[Dataset entries]
BEGIN
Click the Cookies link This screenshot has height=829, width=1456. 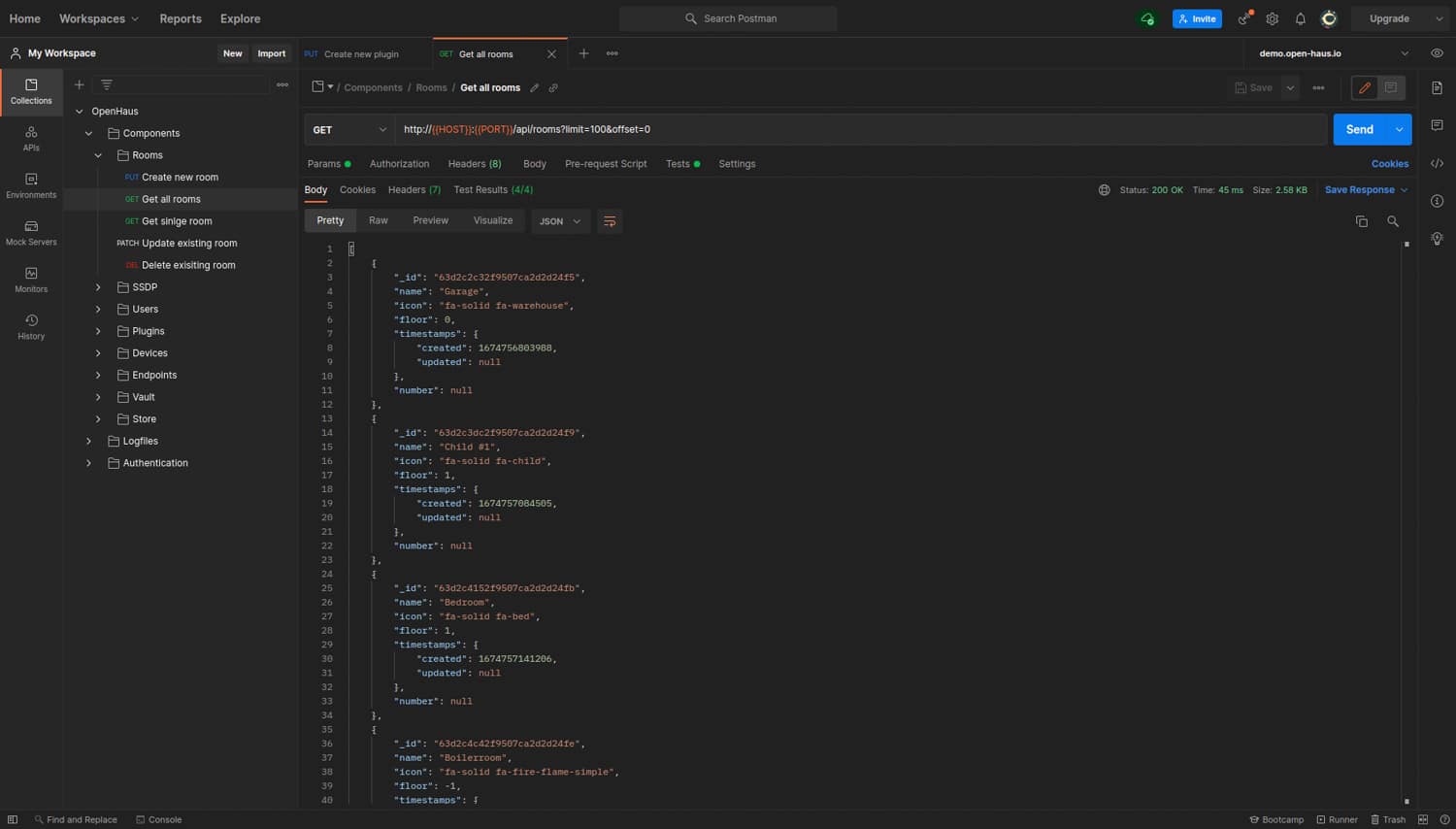click(1389, 164)
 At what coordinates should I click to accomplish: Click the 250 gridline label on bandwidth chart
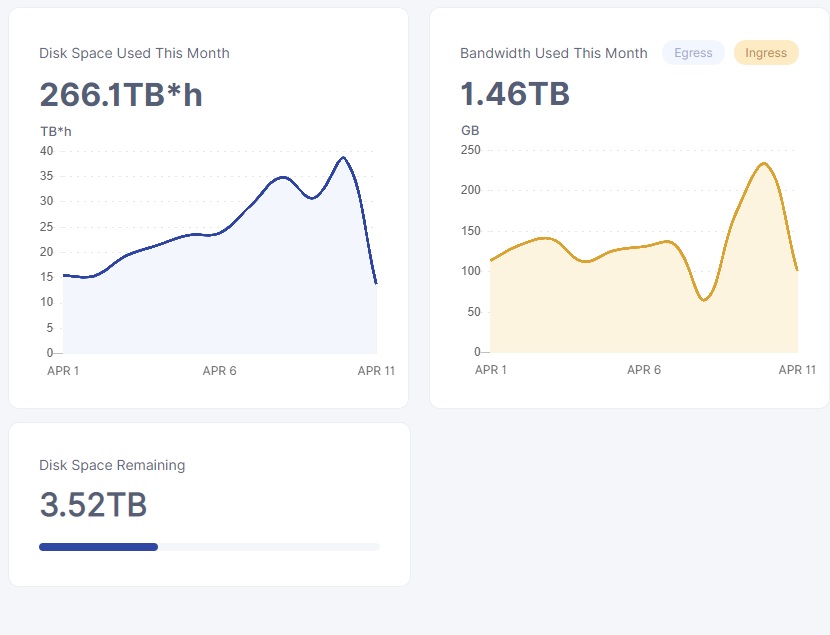pos(470,150)
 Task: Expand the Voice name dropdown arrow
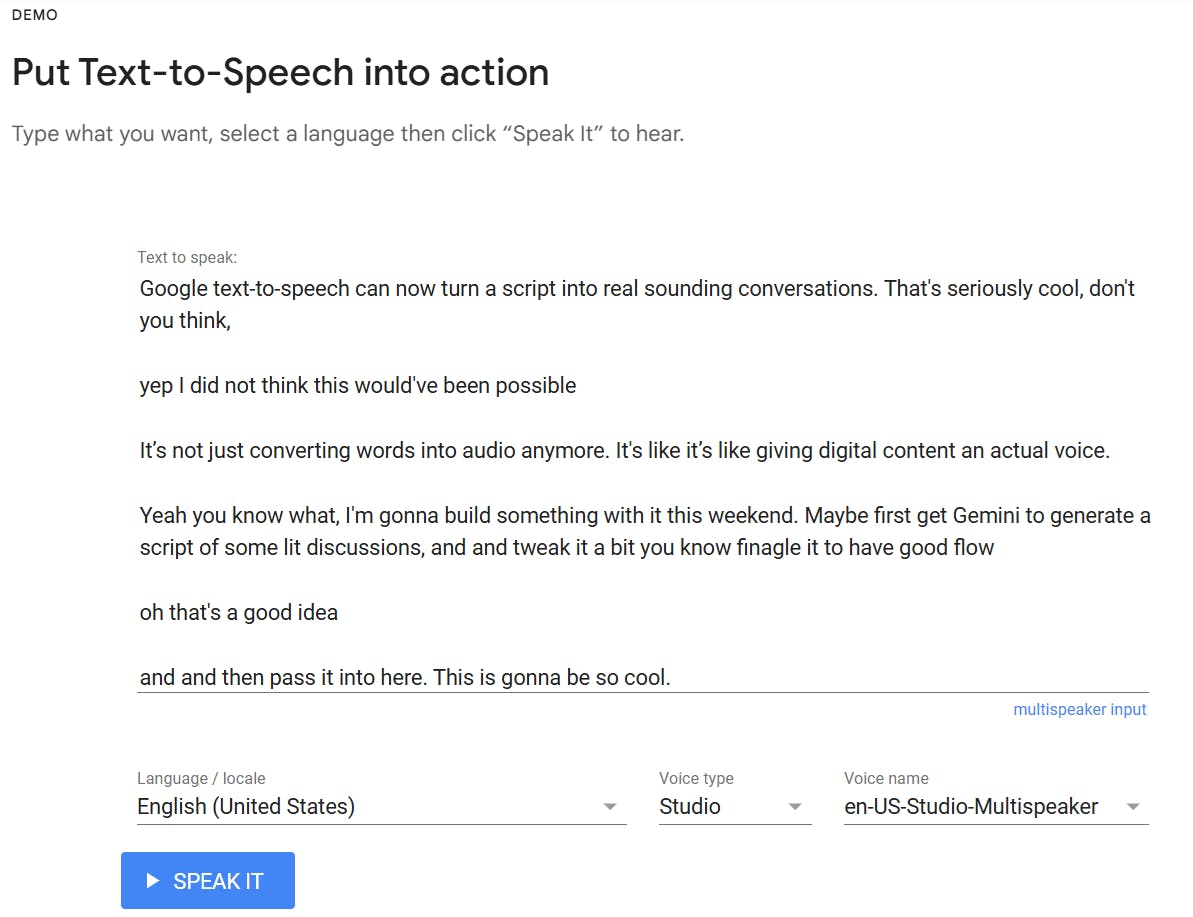click(1133, 807)
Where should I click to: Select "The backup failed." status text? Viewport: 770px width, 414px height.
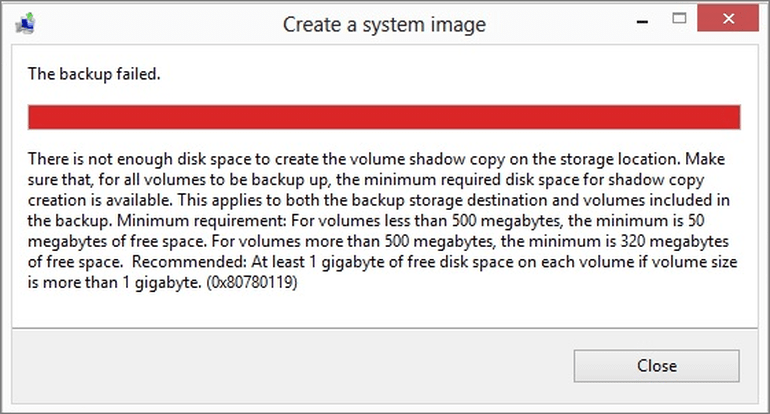click(92, 72)
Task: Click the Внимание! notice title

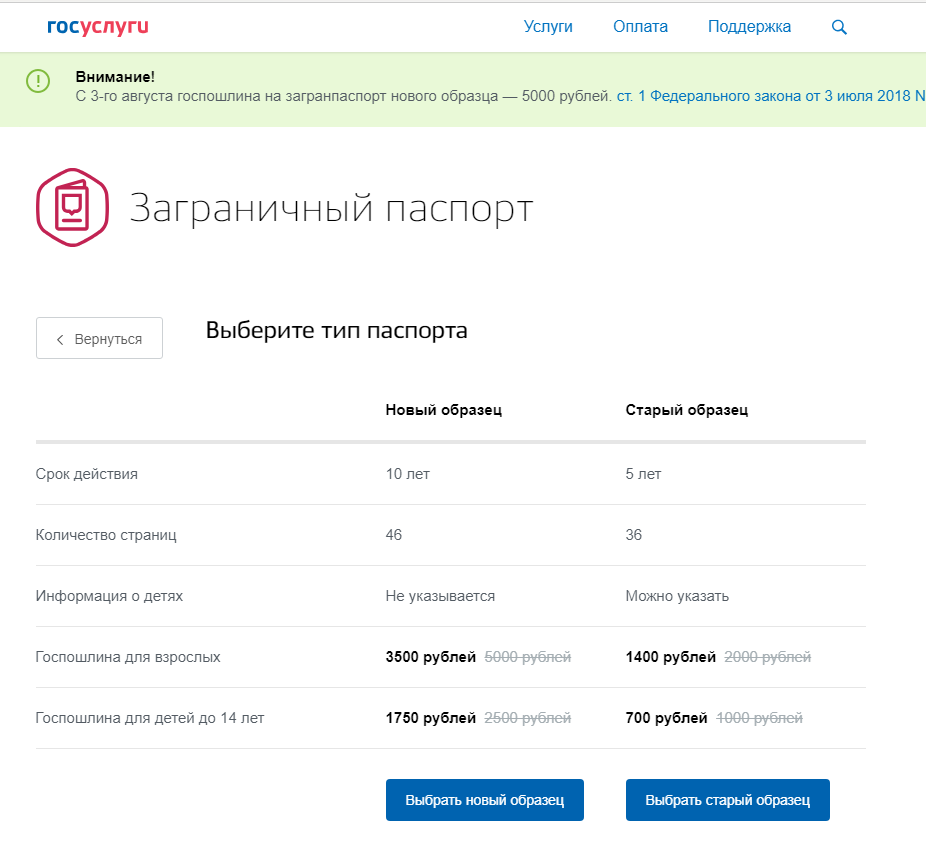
END
What is expected:
Give back exactly the lines from the line with "At what coordinates" through the end of the records, both included; keep all pictures out.

Answer for this exercise:
 At what coordinates should I click to accomplish: Click the 250 gridline label on bandwidth chart
pos(470,150)
 Task: Expand the Voice name dropdown arrow
click(1133, 807)
Where should I click to: Select "The backup failed." status text? Viewport: 770px width, 414px height.
click(92, 72)
Task: Click the Внимание! notice title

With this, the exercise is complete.